INSTRUCTIONS>
**1)** Reproduce verbatim the passage of the forum thread on trusting neighbors in an emergency that opens with the words containing "My wife and" and closes with "the names straight.".
**2)** Carry on writing the forum thread on trusting neighbors in an emergency, starting from the point at which it stops.

DOCUMENT>

:::::

2. This one's easy. When things get bad, you can't trust anyone. Life will get hard, only the hardened will survive. You may not, but your kids might. Prioritize.


----------



## azrancher (Dec 14, 2014)

RedLion said:


> I think that an EMP scenario is one of the most likely SHTF events.


I think EMP is way up there, but probably #2 or lower, I think the grid is the Achilles heel, damage to it has already been probed, the Not Necessary the News has told the terrorists, how long it will take to replace, damage to it is #1. North Korea is not even in the top 10, I suspect Iran already has N-bombs, after all how long did it take the US back in 1941-1945 to develop one...

*Rancher*


----------



## Redneck (Oct 6, 2016)

sideKahr said:


> Drag the charcoal grills out onto the street, get to know your neighbors,


I get a kick out of city folks. Takes a crisis to meet your neighbors?


----------



## rstanek (Nov 9, 2012)

We know our neighbors, most would be a liability.


----------



## sideKahr (Oct 15, 2014)

******* said:


> I get a kick out of city folks. Takes a crisis to meet your neighbors?


It's a shame isn't it? It's not like the neighborhood where I grew up. But that's the way it is in the suburbs today. Some of my neighbors drive directly into their garages, and you don't see them until they drive out again. They have services cut their lawns, they don't garden or walk their dogs. One girl literally runs from me into her house. They're not all like that, of course, I know some folks to chat with and two I know well.

My wife and I drive into the city for church, it's a congregation she's been with since childhood, so we don't get to see the local folks there either. And people are constantly moving out and back in as their jobs shift. You need a scorecard to keep the names straight.

I understand your amusement, @******* , but it's a real problem here.


----------



## RedLion (Sep 23, 2015)

rstanek said:


> We know our neighbors, most would be a liability.


They would leave you alone after you decorate your yard with a few dead folks.....


----------



## rstanek (Nov 9, 2012)

RedLion said:


> They would leave you alone after you decorate your yard with a few dead folks.....


Better than no trespassing signs, the crows picking away would be as good as a alarm system, someone approaches, there going to create a ruckus....


----------



## Illini Warrior (Jan 24, 2015)

******* said:


> I get a kick out of city folks. Takes a crisis to meet your neighbors?


it would surprise someone like yourself - that doesn't have any point of reference for your statement - HOW closely associated some neighborhood are - some are so intertwined with inter-marriages and common ethnicity that marriages are more engineered than love ....


----------



## Redneck (Oct 6, 2016)

Illini Warrior said:


> it would surprise someone like yourself - that doesn't have any point of reference for your statement - HOW closely associated some neighborhood are - some are so intertwined with inter-marriages and common ethnicity that marriages are more engineered than love ....


Mine was not a statement. It was what is commonly referred to as a joke. Note the smileys... not one but two. And no, it would not surprise me that some neighborhoods are close. They do let us out of the country every so often... if we are good.


----------



## OrneryOldBat (Feb 10, 2017)

John Galt said:


> 2. How much do you trust your neighbors when things get bad?


My nearest neighbor - not an inch. He's on my "shoot first" list. She's not much better.


----------



## Slippy (Nov 14, 2013)

:::::

Screen grounding data:
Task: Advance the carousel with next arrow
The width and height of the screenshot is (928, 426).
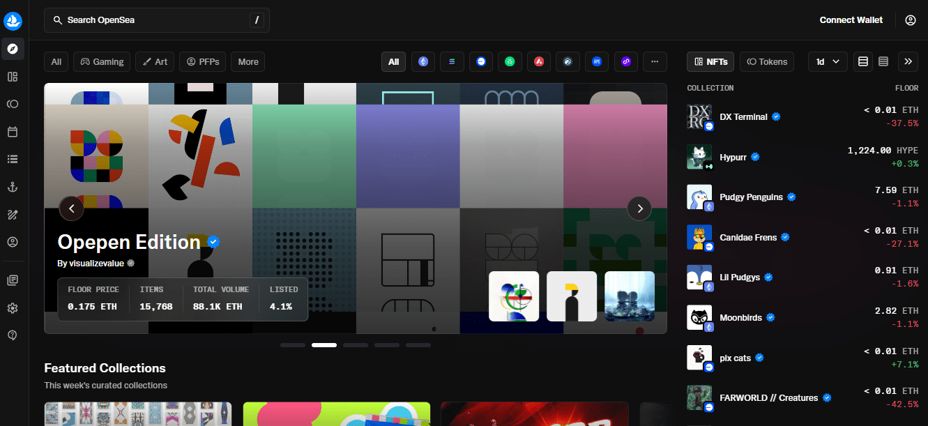Action: tap(639, 208)
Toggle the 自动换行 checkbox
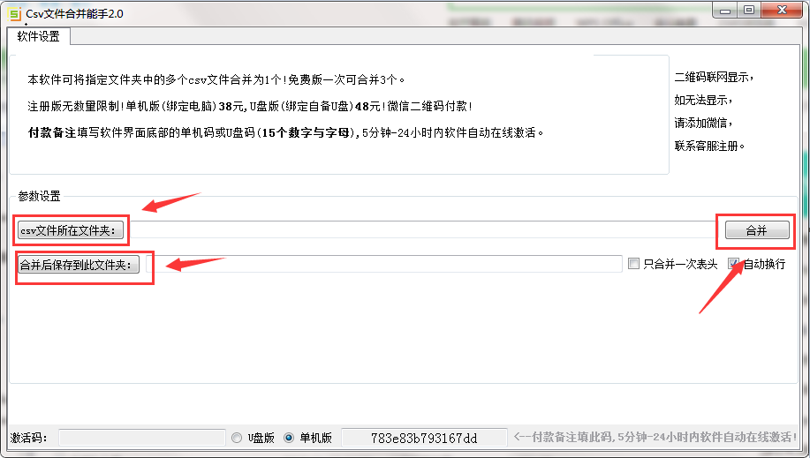Image resolution: width=810 pixels, height=458 pixels. pos(733,264)
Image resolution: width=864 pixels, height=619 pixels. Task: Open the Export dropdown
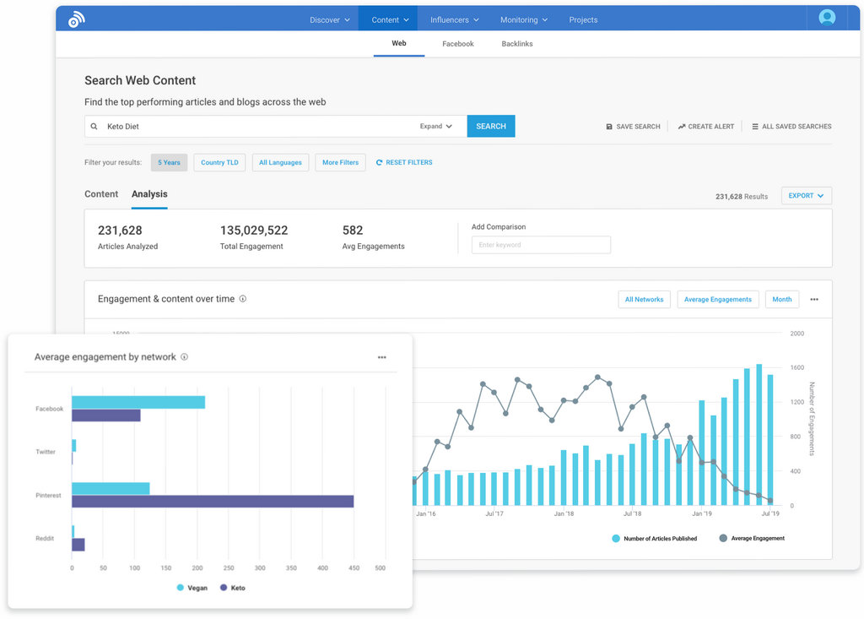tap(806, 196)
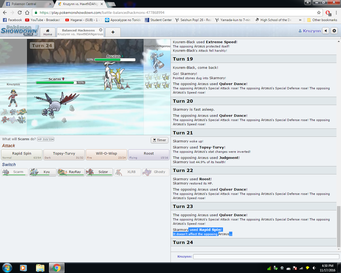
Task: Bookmark this page with the star icon
Action: point(319,13)
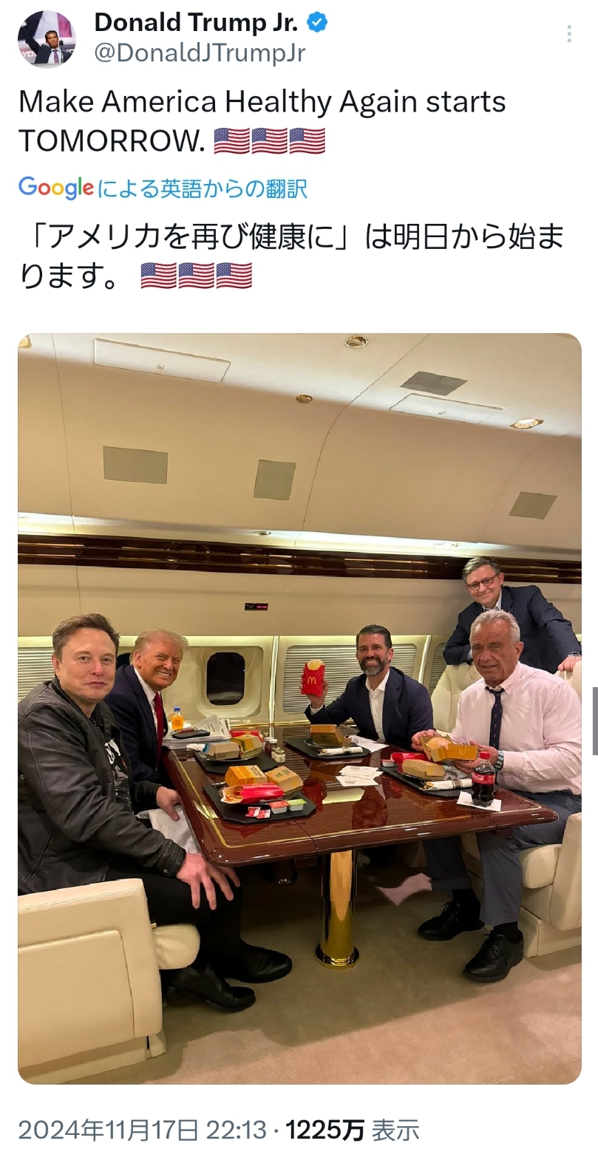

:::::

EXPECTED ANSWERS>
**1)**
My wife and I drive into the city for church, it's a congregation she's been with since childhood, so we don't get to see the local folks there either. And people are constantly moving out and back in as their jobs shift. You need a scorecard to keep the names straight.

**2)**
Raise prices on Gen-U-Wine SlippyMade Pikes. Supply and Demand you know!:vs_cool:


----------



## Sir Publius (Nov 5, 2016)

1. What are the first few major problems you may have?

Obviously if you are not prepped and have supplies, you have a lot of problems. Assuming you've made the simple preparations and stocks, it seems to me the biggest and most important decision one can make is just that, a decision. That decision is whether depending on your situation to bug in or to bug out. Seems to me that most problems will stem from making this decision incorrectly, and its a decision best made sooner than later. That's the biggest problem/dilemma one will have, if you can call a decision a problem. It may be safer to bug in if you don't have an alternative location scouted out, but it seems to me fairly obvious that being in a place where no one knows you are there is supremely more ideal than being out in the open when it goes south. Just about every problem can be solved if you are not only stocked but are able to more importantly stay under the radar. 

2. How much do you trust your neighbors when things get bad?

Even good people will get desperate when they are starving and/or their kids are starving. Its not a matter of good people necessarily, though of course some are better than others. Its more a matter of human nature and knowing what people will naturally do, eventually. I'm not advocating every man for himself. Community means everything for long term survival. But depending on the stage and severity of the crisis...beware...be vigilant...don't take a thing for granted, from anyone. Know the crisis. Know human nature.


----------



## Leon (Jan 30, 2012)

best argument for living local and knowing how to live off the land. I'm pretty sure my yuppie neighbors would run out of food and not have guns to shoot deer or game, no fishing tackle, no canoe, no tents no fire building foraging skills to speak of. Me I know where all the edibles are and where all the deer sleep- in a place too scary for these tulips. And it's only scary because there are briars there and you have to cross a deep creek on a log. I know where the good stuff is too- the black walnut trees and the pecans. Wild greens are all the hell over these houses in every lawn and on every part of the long fingers that stretch through. I might actually do a foraged salad again they are starting to show. I'm actually going bonkers I have chickweed stands and ground ivy looking real good out back right now. Most would walk right past it not knowing you can eat it. Funny enough some of the best foraging I seen is behind a chevron station they got a salad bar going back there


----------



## rstanek (Nov 9, 2012)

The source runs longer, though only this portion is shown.